If you’re considering a longer stay — a month, or a winter base — Kotor in the off-season is a very good answer. Rents drop significantly; a flat I know inside the walls that runs €1,200/month in summer rents for €650 in winter. That’s the arrangement I have. The restaurants worth eating at stay open year-round because they have enough local trade.
- What is the best time to visit Montenegro?
- September is the best overall month. The sea is still warm (24–25°C), the cruise ship crowds thin out, accommodation prices drop 20–30% from August peaks, and the light on the Bay of Kotor is extraordinary. May and June are the second-best window — sea swimmable from mid-June, mountains green, no July crowds yet. July and August are peak season: warmest sea, most expensive, most crowded, particularly in Kotor and Budva.
- When does Kotor get the most cruise ship crowds?
- July and August see the heaviest cruise ship traffic — sometimes 3–4 ships simultaneously in the bay, meaning 6,000–8,000 extra visitors in a walled city with a permanent population of about 2,000. Cruise ship hours are roughly 9am–4pm; the Old Town settles considerably by evening. Check the Kotor port schedule before booking specific dates. September has cruise ships but significantly fewer. The walls charge €8 and the correct time to do the walk is before 9am regardless of season.
- Is Montenegro worth visiting in October?
- Yes — October is a good shoulder-season visit for the coast. Prices drop noticeably (one documented couple spent €480 total for a week including accommodation and transport, excluding flights). The sea is cooling but still swimmable at 20–22°C in early October. Kotor and Budva are quieter. Some seasonal restaurants close mid-to-late October. For Durmitor and mountain hiking, October is the end of the accessible season — trails are generally open in October but check conditions before the high routes.

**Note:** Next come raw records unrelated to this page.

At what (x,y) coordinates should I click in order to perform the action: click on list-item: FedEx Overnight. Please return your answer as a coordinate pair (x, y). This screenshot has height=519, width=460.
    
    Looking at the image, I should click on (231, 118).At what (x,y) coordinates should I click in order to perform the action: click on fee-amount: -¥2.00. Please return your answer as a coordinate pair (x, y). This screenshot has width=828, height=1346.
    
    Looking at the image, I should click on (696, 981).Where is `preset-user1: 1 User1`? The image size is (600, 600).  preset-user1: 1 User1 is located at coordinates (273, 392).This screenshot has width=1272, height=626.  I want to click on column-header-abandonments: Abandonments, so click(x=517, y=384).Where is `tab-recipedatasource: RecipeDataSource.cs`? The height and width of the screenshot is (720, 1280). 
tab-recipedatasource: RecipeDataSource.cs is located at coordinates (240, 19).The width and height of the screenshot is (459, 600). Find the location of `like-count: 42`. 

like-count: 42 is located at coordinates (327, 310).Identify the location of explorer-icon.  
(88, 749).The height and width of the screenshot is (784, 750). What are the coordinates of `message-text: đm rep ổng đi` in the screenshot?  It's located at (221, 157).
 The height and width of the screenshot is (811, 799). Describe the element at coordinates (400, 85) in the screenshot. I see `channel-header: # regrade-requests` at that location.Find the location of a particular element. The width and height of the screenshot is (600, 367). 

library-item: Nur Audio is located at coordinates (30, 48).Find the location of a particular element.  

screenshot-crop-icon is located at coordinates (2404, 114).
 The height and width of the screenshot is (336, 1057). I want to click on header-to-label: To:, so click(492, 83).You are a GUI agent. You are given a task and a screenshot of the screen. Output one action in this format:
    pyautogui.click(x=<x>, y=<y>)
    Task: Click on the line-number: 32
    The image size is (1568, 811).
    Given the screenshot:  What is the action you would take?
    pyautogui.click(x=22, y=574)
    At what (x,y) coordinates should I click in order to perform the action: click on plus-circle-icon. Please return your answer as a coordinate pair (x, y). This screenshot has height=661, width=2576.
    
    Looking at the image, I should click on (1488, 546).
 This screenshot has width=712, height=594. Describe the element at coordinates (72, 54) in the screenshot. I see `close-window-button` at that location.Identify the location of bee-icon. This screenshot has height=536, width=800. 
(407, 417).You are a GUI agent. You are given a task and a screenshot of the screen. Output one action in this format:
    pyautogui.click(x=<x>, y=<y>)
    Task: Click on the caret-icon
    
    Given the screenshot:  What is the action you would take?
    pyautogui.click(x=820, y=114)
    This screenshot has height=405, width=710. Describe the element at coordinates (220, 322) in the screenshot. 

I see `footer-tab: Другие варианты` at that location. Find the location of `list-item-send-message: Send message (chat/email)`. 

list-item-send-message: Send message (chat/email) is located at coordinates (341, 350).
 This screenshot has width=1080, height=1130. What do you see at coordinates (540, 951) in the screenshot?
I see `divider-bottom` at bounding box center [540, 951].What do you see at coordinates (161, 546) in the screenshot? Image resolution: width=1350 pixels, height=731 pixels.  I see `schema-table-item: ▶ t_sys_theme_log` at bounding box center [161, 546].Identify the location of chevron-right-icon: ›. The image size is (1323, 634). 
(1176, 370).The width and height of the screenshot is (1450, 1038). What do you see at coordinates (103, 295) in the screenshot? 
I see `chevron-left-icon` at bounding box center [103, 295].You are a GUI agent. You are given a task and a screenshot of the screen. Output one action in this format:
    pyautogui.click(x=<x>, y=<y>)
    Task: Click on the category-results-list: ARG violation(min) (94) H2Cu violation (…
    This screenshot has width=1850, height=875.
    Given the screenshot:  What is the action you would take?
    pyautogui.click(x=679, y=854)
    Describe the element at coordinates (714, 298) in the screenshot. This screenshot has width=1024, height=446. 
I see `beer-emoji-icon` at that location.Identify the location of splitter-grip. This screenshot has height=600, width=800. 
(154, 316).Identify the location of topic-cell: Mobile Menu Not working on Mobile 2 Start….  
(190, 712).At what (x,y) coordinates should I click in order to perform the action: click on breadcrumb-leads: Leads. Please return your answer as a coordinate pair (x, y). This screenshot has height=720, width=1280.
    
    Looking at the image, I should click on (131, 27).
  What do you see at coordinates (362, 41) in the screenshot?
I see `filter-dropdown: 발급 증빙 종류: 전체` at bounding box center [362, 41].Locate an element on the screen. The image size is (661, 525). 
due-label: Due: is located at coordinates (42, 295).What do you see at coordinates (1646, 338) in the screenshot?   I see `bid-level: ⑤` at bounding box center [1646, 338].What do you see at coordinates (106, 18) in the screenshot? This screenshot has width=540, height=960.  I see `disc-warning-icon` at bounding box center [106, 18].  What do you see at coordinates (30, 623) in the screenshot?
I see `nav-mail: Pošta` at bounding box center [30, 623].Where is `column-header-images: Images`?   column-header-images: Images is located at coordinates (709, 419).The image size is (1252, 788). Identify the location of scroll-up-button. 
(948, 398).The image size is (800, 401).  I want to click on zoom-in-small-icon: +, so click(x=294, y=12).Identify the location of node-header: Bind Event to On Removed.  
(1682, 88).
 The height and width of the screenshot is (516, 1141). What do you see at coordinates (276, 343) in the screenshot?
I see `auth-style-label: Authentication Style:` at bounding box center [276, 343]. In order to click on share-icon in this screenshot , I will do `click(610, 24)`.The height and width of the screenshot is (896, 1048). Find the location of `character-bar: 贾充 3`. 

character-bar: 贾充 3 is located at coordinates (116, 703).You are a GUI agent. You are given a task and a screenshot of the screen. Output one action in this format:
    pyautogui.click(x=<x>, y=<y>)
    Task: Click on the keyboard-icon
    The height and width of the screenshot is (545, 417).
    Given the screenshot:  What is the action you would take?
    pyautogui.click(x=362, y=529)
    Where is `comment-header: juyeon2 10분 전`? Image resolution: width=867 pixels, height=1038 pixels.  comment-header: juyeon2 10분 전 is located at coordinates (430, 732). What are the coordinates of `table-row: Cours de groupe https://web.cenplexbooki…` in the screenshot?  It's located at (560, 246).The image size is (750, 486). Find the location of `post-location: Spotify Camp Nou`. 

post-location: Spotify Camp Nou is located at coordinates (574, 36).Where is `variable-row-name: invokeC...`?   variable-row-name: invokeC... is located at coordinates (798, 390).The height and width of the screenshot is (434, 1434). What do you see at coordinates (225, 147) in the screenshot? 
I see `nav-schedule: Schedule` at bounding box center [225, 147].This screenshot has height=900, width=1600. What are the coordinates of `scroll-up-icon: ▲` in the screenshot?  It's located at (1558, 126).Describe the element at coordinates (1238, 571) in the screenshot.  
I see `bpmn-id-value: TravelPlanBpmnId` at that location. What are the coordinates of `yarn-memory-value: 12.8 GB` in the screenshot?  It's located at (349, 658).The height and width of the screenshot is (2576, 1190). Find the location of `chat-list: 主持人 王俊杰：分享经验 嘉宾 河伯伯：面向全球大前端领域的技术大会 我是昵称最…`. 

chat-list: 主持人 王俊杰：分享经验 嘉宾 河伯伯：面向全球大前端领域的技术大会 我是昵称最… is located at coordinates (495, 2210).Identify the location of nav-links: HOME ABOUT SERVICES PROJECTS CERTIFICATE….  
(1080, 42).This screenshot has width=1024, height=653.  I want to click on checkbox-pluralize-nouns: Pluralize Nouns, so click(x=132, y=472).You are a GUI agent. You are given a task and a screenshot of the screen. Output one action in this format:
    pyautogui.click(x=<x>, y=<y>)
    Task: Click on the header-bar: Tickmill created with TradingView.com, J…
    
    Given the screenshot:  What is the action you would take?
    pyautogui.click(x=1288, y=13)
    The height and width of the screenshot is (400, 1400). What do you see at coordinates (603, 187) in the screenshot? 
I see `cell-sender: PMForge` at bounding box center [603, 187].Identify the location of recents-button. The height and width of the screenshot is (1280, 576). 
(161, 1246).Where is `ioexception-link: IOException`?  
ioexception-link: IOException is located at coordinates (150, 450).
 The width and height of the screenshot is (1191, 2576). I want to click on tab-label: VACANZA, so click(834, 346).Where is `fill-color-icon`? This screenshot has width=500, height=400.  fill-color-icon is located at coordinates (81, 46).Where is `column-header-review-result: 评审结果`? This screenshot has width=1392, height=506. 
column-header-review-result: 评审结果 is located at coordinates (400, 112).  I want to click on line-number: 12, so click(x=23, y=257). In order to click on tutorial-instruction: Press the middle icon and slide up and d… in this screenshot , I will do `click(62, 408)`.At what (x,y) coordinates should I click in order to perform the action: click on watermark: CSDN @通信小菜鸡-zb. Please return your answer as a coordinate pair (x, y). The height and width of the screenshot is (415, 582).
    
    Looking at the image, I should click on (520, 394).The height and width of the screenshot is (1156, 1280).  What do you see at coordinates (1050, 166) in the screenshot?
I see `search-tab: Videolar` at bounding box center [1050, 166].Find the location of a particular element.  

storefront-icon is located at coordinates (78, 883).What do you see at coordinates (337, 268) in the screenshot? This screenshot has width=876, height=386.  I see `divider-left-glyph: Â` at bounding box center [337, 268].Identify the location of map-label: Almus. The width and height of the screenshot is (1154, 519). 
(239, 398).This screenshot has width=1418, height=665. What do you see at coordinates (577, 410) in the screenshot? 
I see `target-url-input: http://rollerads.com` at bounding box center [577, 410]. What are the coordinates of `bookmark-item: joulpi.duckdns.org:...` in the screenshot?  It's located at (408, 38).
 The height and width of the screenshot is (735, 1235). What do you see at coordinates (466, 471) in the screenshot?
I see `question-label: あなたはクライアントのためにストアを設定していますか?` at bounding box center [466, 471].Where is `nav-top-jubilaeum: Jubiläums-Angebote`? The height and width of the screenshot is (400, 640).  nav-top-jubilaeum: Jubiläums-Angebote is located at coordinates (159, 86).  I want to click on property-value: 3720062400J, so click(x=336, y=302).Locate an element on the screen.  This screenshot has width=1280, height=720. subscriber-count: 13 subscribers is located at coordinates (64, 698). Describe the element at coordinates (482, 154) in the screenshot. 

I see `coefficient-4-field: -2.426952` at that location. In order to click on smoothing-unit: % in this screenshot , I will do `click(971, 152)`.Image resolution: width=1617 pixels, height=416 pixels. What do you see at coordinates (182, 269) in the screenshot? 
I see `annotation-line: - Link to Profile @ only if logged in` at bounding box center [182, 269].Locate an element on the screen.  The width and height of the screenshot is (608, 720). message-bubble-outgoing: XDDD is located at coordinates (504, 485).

- When should I visit Durmitor National Park?
- June through September for hiking. Trails from the Žabljak base are clear of snow by June and fully accessible through September. July and August are warm (18–22°C) and busiest; accommodation books up — reserve ahead. September for hiking has the same advantages as September on the coast: thinner crowds, good conditions. January–February for skiing at the Žabljak resort (lift passes ~€20–25/day, about £17–21). Most Žabljak accommodation and restaurants close October through December — check before planning a late-autumn visit.
- Is Montenegro expensive?
- Cheaper than Croatia by roughly 30–40% for equivalent quality. Peak season (July–August) coastal prices: accommodation €50–200/night depending on type and location. Off-season (October–May, excluding Christmas and New Year): materially cheaper. Food is good value year-round — €7–8 per person for a proper sit-down lunch, under €3 for a coffee or beer. The Budva-to-Kotor bus costs €7. The Kotor-to-Perast taxi is about €15 return. Montenegro uses the euro (€) despite not being an EU member.
- Can I visit Montenegro in winter?
- Yes — with adjusted expectations. The coast (Kotor, Budva, Herceg Novi) is mild in winter, around 10–12°C in January, with no cruise ships and a fraction of the summer visitors. Kotor Old Town in winter is genuinely atmospheric; most of the good year-round restaurants stay open because they have local trade. For mountain activity, January and February are ski season in Žabljak and Kolašin. Some coastal accommodation closes November–March; Kotor itself has enough year-round infrastructure to work as a winter base.